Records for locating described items
========================
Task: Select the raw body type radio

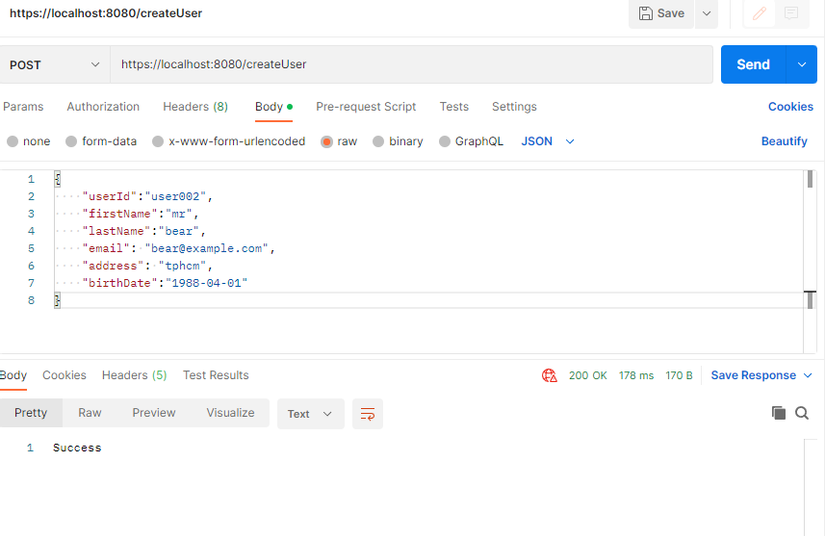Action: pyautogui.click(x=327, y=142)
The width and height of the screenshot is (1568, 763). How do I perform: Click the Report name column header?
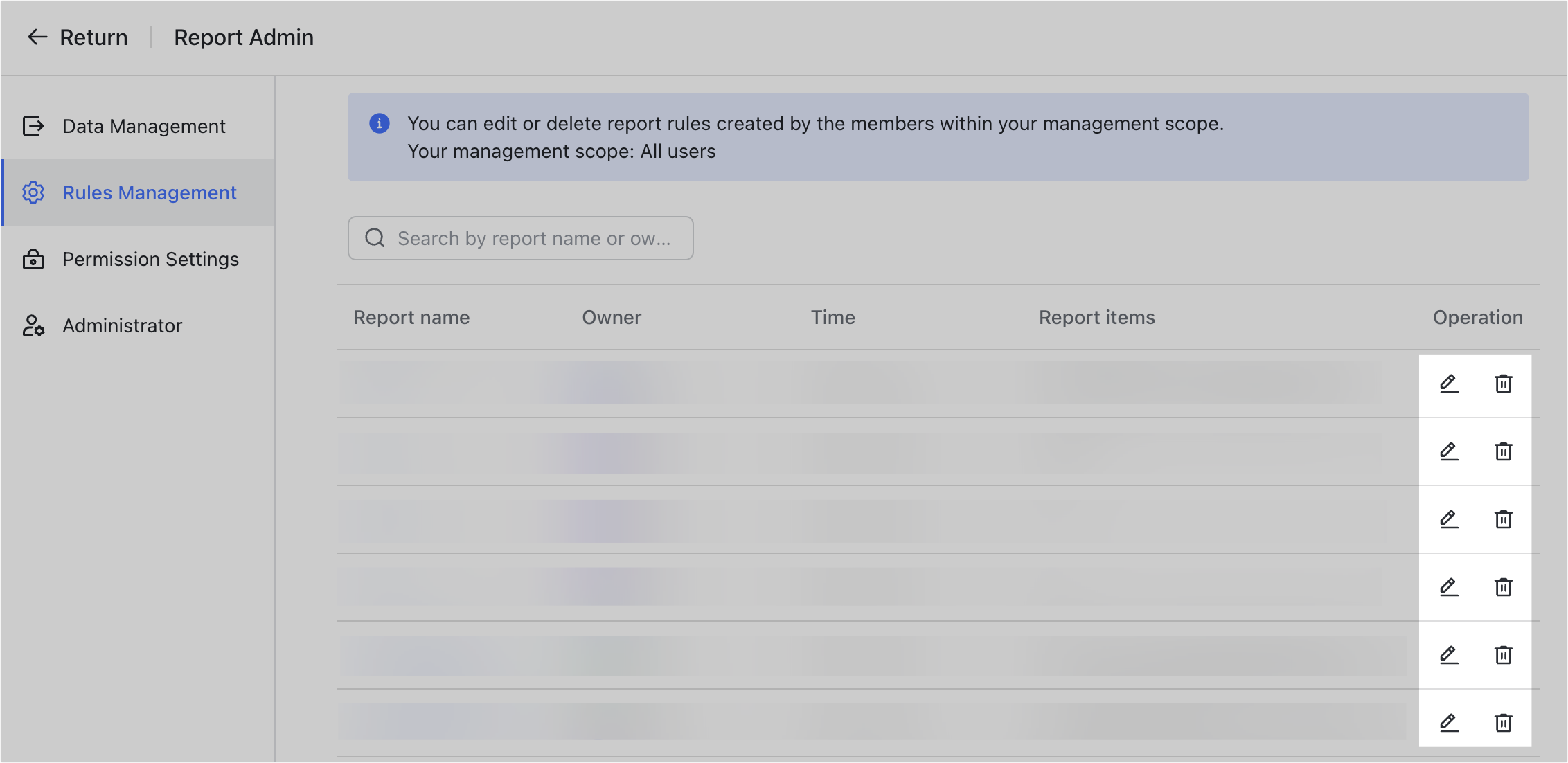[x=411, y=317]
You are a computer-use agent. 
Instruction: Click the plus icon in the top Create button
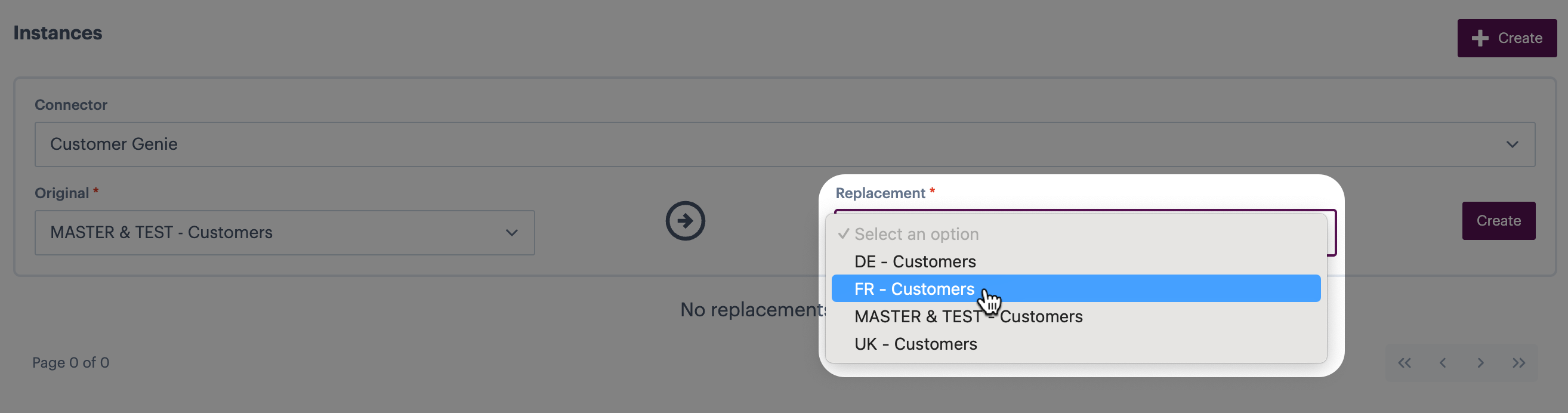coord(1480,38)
========================
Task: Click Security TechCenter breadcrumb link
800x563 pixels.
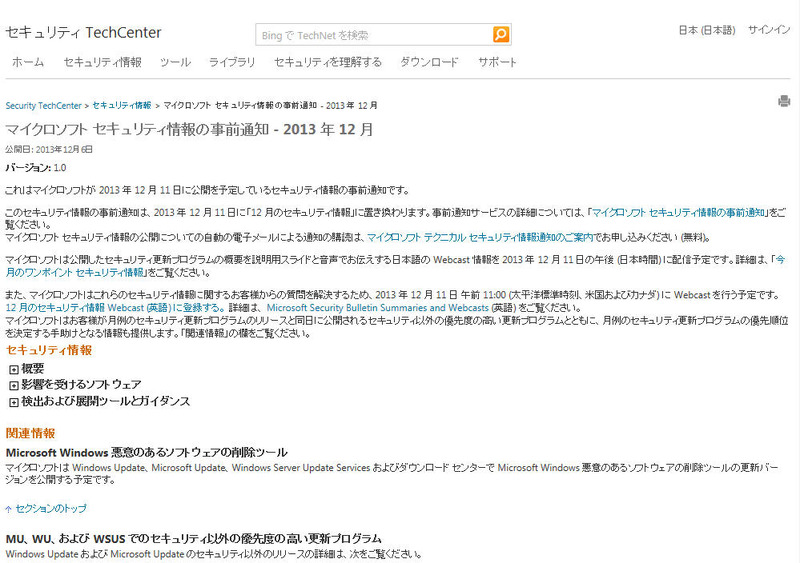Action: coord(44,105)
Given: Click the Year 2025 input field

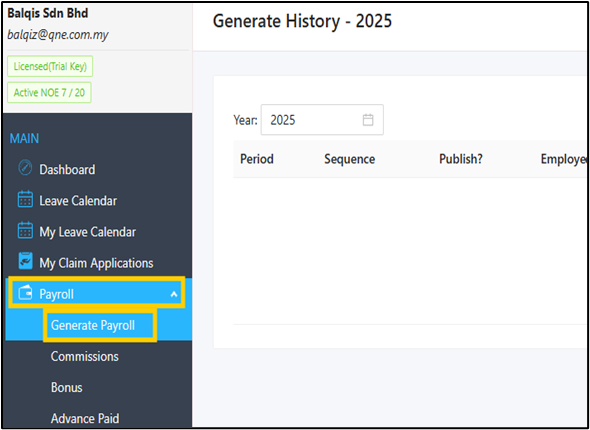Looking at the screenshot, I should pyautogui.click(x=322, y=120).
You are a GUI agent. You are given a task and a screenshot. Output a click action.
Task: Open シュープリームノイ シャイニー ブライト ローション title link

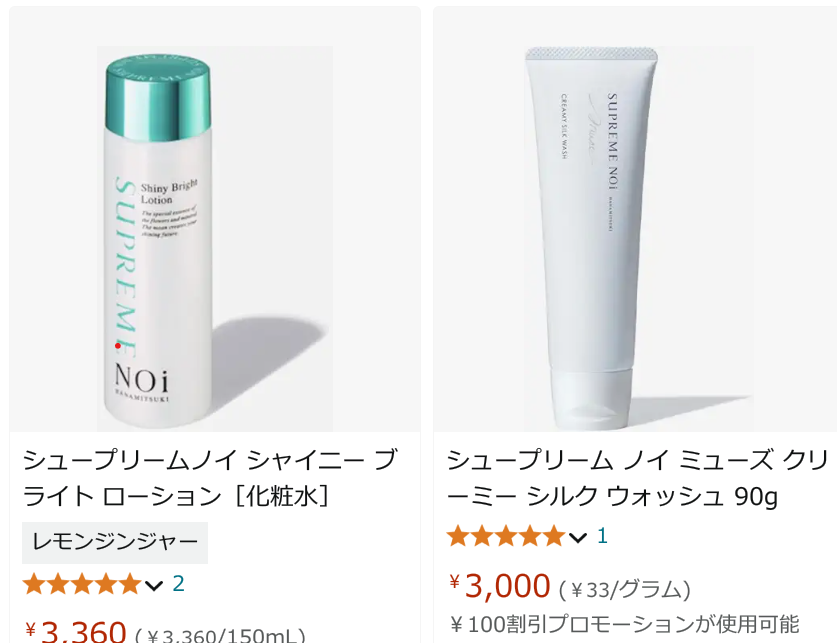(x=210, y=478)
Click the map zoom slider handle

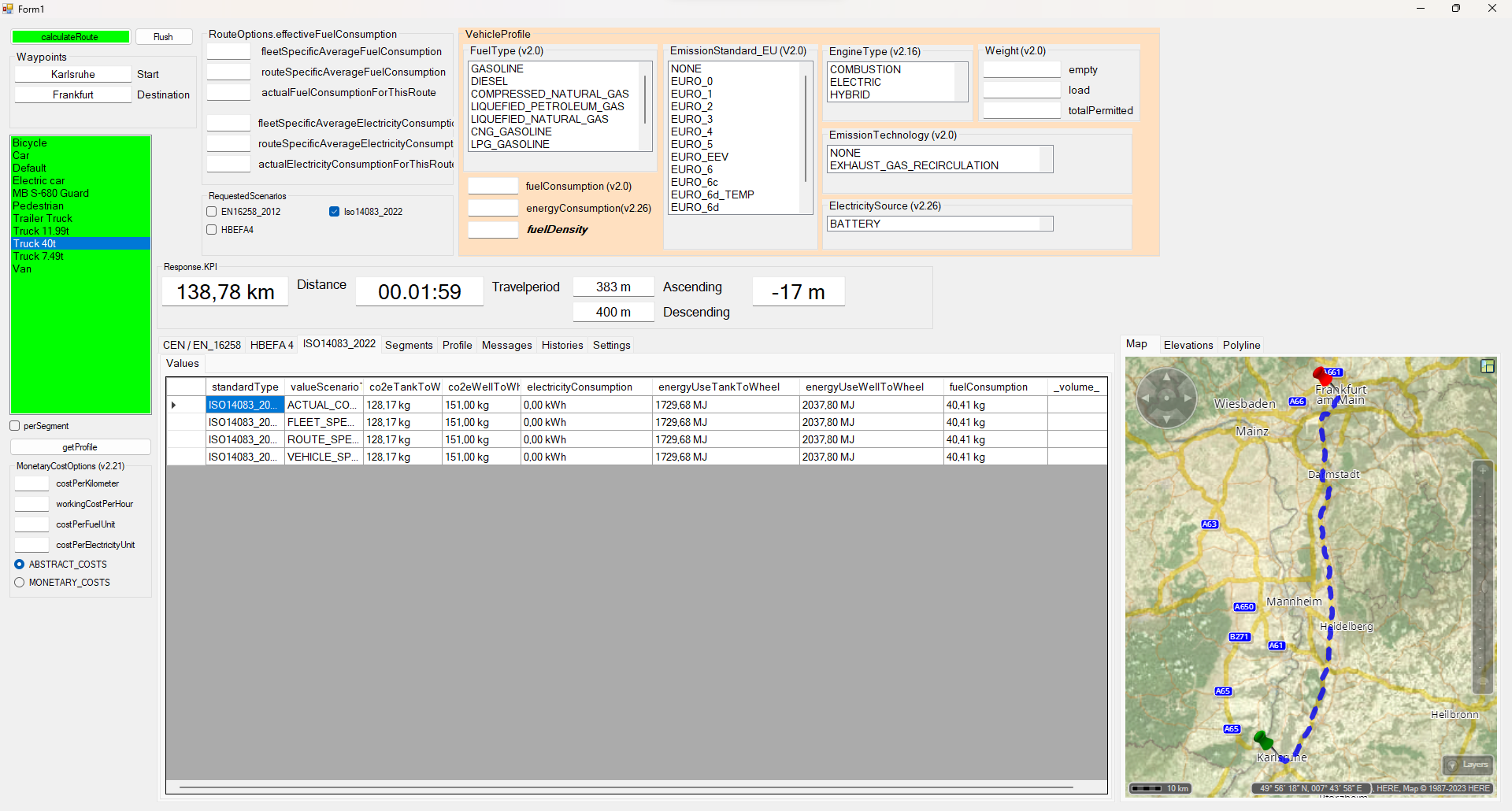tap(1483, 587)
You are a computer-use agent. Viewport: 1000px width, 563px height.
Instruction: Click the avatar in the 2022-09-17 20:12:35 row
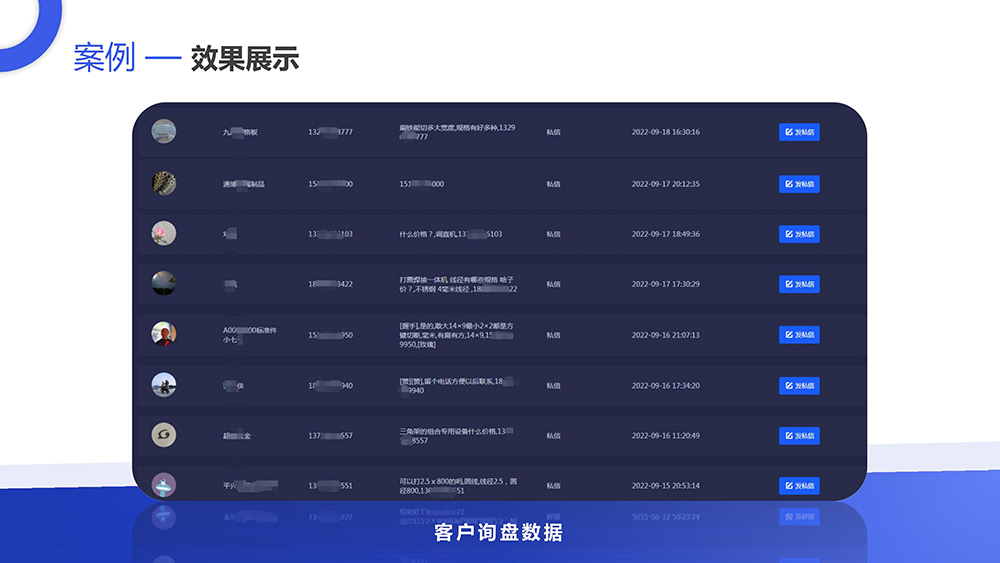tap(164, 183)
========================
*Your instructions*
Set down the rows exactly as they appear, from the line with "The width and" up to and including the line with "coord(1480,38)". Omit the pictures from your answer.

*Solution*
The width and height of the screenshot is (1568, 763). How do I perform: Click the Report name column header?
[x=411, y=317]
You are a computer-use agent. 
Instruction: Click the plus icon in the top Create button
coord(1480,38)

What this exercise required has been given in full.